Getting the size of member variable

Question

If there is a POD structure, with some member variables, for example like this:

struct foo
{
   short a;
   int b;
   char c[50];
   // ...
};

Answer 1

Use the obvious:

sizeof( foo::a )

In C++, sizeof is ALWAYS evaluated at compile time, so there is no runtime cost whatsoever.

Answer 2

You can do that in C++0x:

sizeof(foo::a);

Answer 3

C++-0x allows you to do this:

  std::cout << sizeof( foo::a ) << std::endl;
  std::cout << sizeof( foo::b ) << std::endl;
  std::cout << sizeof( foo::c ) << std::endl;

C++-0x allows sizeof to work on members of classes without an explicit object.

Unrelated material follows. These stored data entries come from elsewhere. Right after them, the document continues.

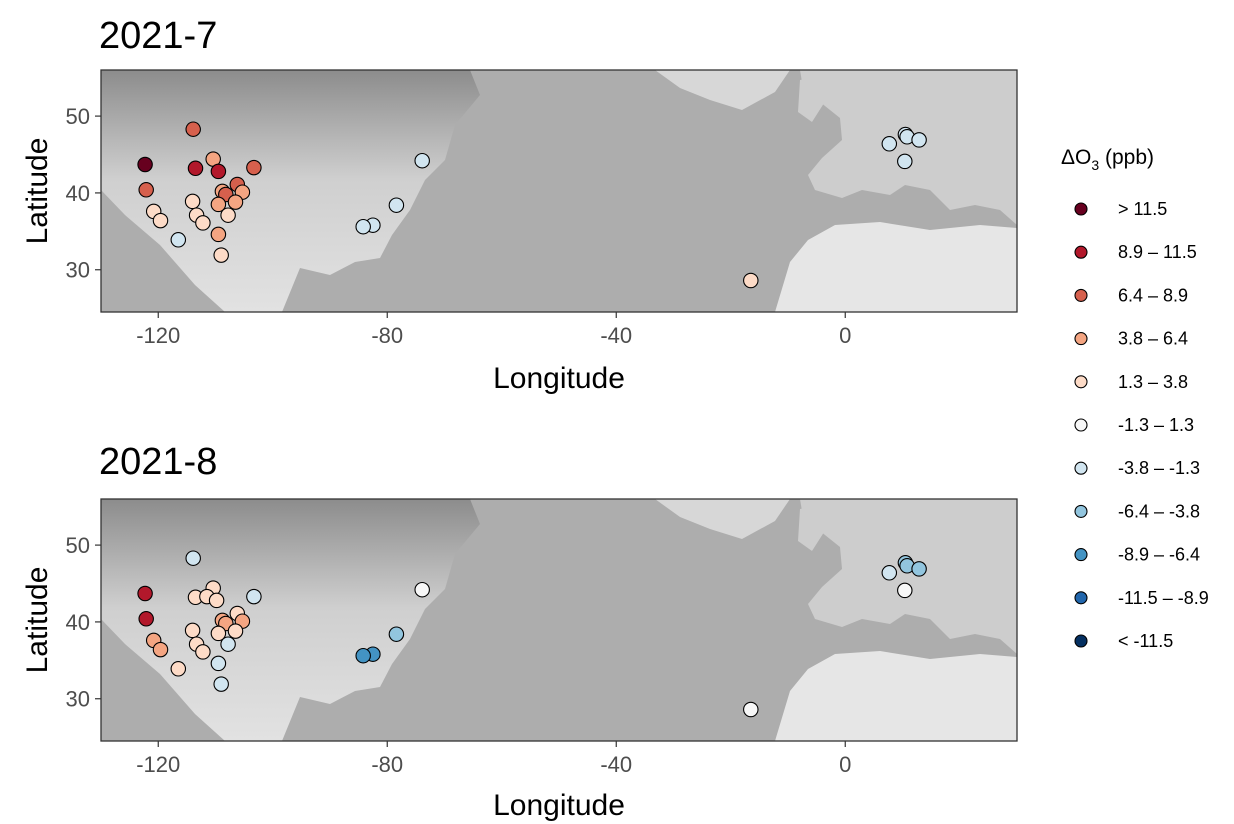  I want to click on legend-item: 1.3 – 3.8, so click(1131, 382).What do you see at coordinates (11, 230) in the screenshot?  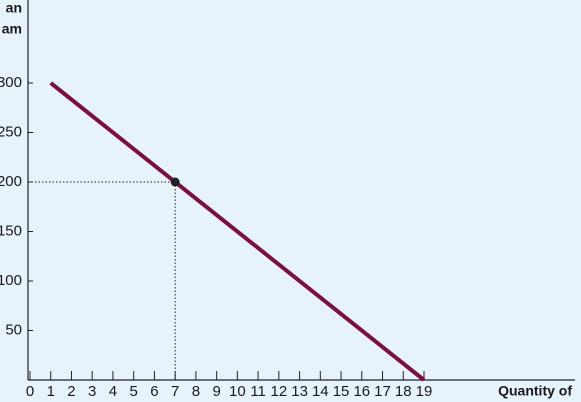 I see `y-tick-label: 150` at bounding box center [11, 230].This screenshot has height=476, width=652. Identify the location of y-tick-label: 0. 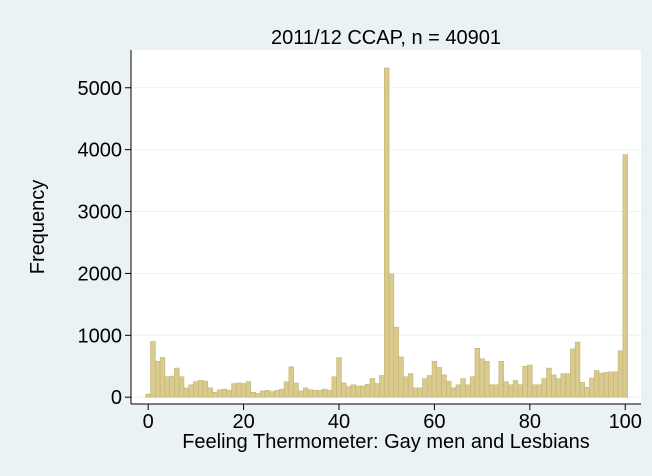
(116, 398).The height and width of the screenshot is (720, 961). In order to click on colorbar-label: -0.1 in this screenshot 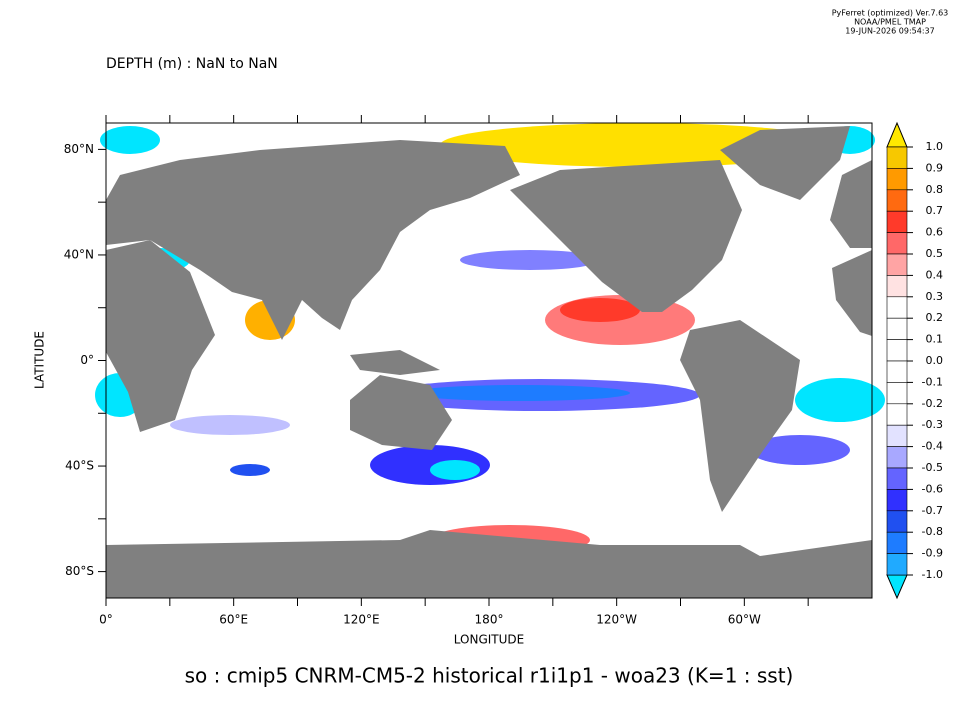, I will do `click(932, 382)`.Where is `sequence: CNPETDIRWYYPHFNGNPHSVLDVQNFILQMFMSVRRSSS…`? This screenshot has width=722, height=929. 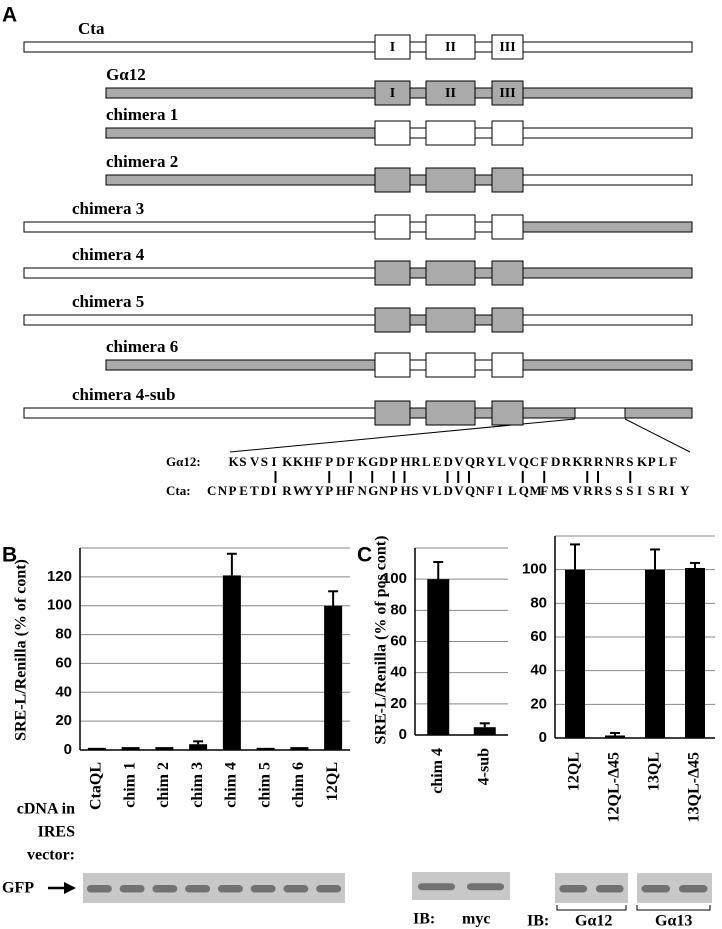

The paper is here: Extending sizeof to apply to non-static data members without an object (revision 1)

I saw the post about this above too late. Sorry.

Answer 4

5.3.3/1:

The sizeof operator yields the number of bytes in the object representation of its operand. The operand is either an expression, which is not evaluated, or a parenthesized type-id.

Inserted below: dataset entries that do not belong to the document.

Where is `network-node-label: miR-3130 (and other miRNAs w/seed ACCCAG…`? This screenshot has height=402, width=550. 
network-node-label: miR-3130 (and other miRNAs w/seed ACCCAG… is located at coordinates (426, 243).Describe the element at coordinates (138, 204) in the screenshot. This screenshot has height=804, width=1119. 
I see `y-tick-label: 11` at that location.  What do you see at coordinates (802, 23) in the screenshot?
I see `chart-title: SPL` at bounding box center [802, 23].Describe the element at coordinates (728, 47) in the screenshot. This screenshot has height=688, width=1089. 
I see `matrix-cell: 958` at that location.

The above means the following construct is well defined:

sizeof( ((foo *) 0)->a);

Answer 5

You can create macro wrapper of what @Erik suggested as:

#define SIZE_OF_MEMBER(cls, member) sizeof( ((cls*)0)->member )

And then use it as:

cout << SIZE_OF_MEMBER(foo, c) << endl;

Output:

50

Demo : http://www.ideone.com/ZRiMe

Answer 6

struct foo
{
   short a;
   int b;
   char c[50];
   // ...
   static const size_t size_a = sizeof(a);
   static const size_t size_b = sizeof(b);
   static const size_t size_c = sizeof(c);
};

Usage:

foo::size_a